■ Source document ■
The Government’s Independent Review of the Human Rights Act Contents

2The Human Rights Act 1998

6.The Human Rights Act 1998 (“HRA”) incorporated the European Convention on Human Rights (ECHR) into UK law. The aim was to “bring rights home”, enabling people to enforce their rights in the domestic courts. The Act, in the words of Lord Irvine, the then Lord Chancellor, at second reading of the Human Rights Bill in the House of Lords, “does not create new human rights or take any existing human rights away. It provides better and easier access to rights which already exist”.3

The European Convention on Human Rights

7.The ECHR came into force on 3 September 1953. The adoption of the Convention by the Council of Europe was the first step in implementing the UN’s Universal Declaration of Human Rights of 1948. By ratifying the Convention, member states accept international legal obligations to guarantee certain civil and political rights to individuals within their jurisdiction. These rights are contained in a series of Articles of (and Protocols to) the Convention.

[Records taken from a dataset]
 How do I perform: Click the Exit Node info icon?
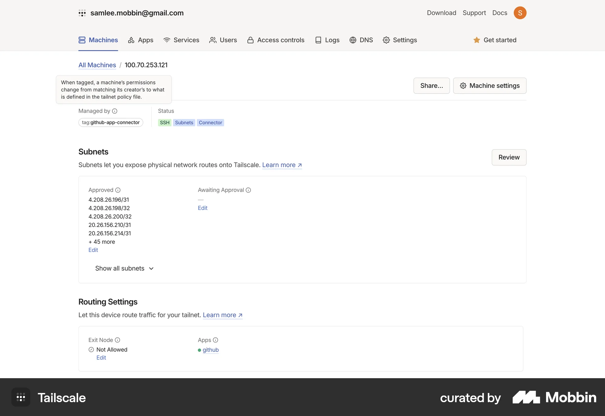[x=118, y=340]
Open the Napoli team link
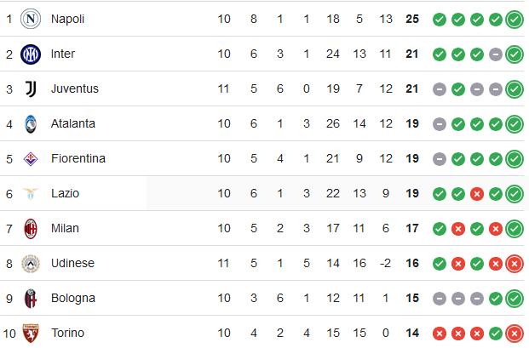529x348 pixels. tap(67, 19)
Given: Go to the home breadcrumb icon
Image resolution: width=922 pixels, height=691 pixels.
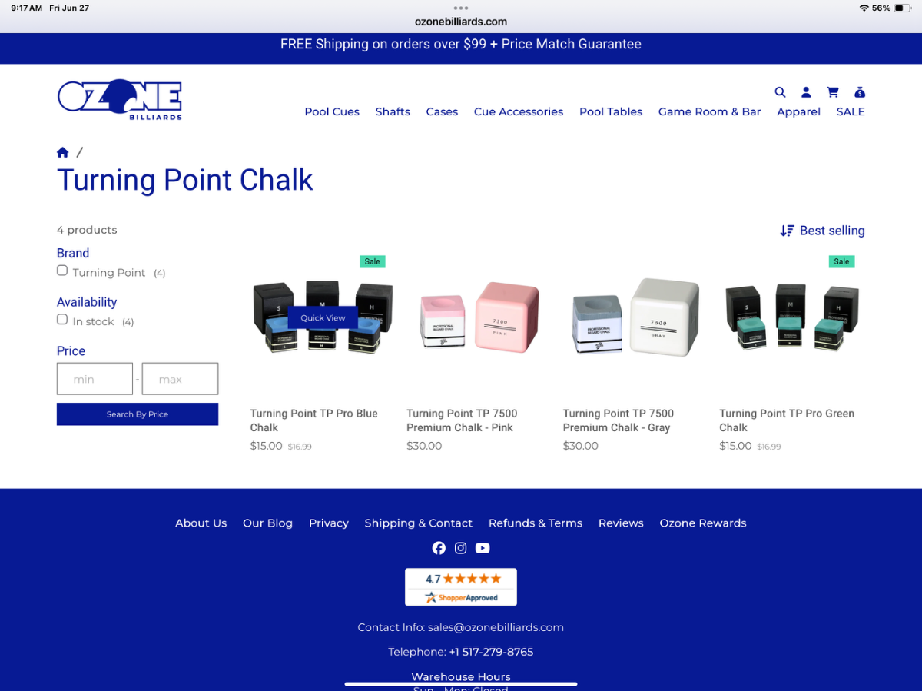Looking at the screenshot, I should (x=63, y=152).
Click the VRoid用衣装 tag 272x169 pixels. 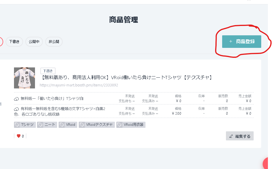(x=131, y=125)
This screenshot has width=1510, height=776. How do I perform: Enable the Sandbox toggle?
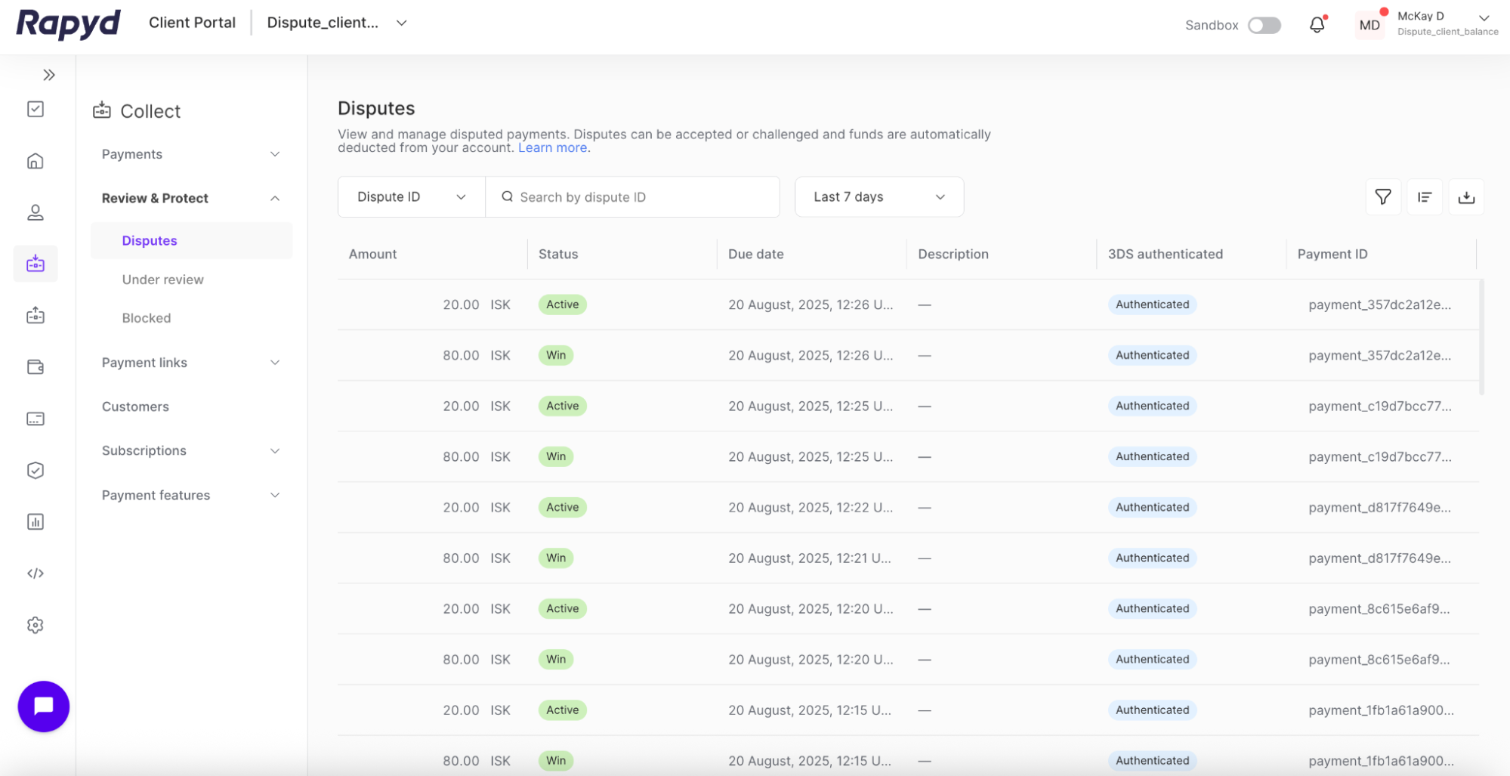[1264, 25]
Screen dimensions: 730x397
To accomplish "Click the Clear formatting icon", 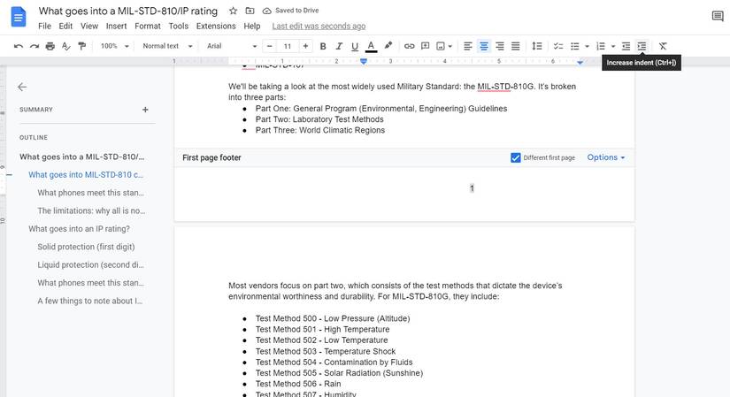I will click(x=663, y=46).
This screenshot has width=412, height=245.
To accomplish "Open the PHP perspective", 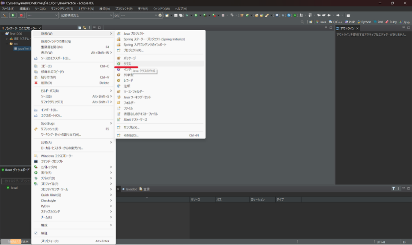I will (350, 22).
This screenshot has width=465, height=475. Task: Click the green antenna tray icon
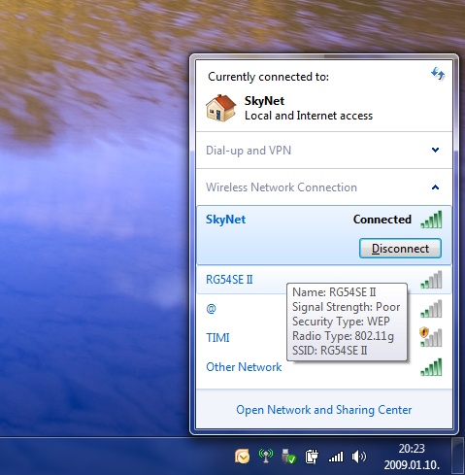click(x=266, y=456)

■ What you have to do ■
Copy the passage from the text on the Human Rights Act word for word, starting at "7.The ECHR came" and ending at "to) the Convention.". The records were drawn from a separate source.

■ Exercise solution ■
7.The ECHR came into force on 3 September 1953. The adoption of the Convention by the Council of Europe was the first step in implementing the UN’s Universal Declaration of Human Rights of 1948. By ratifying the Convention, member states accept international legal obligations to guarantee certain civil and political rights to individuals within their jurisdiction. These rights are contained in a series of Articles of (and Protocols to) the Convention.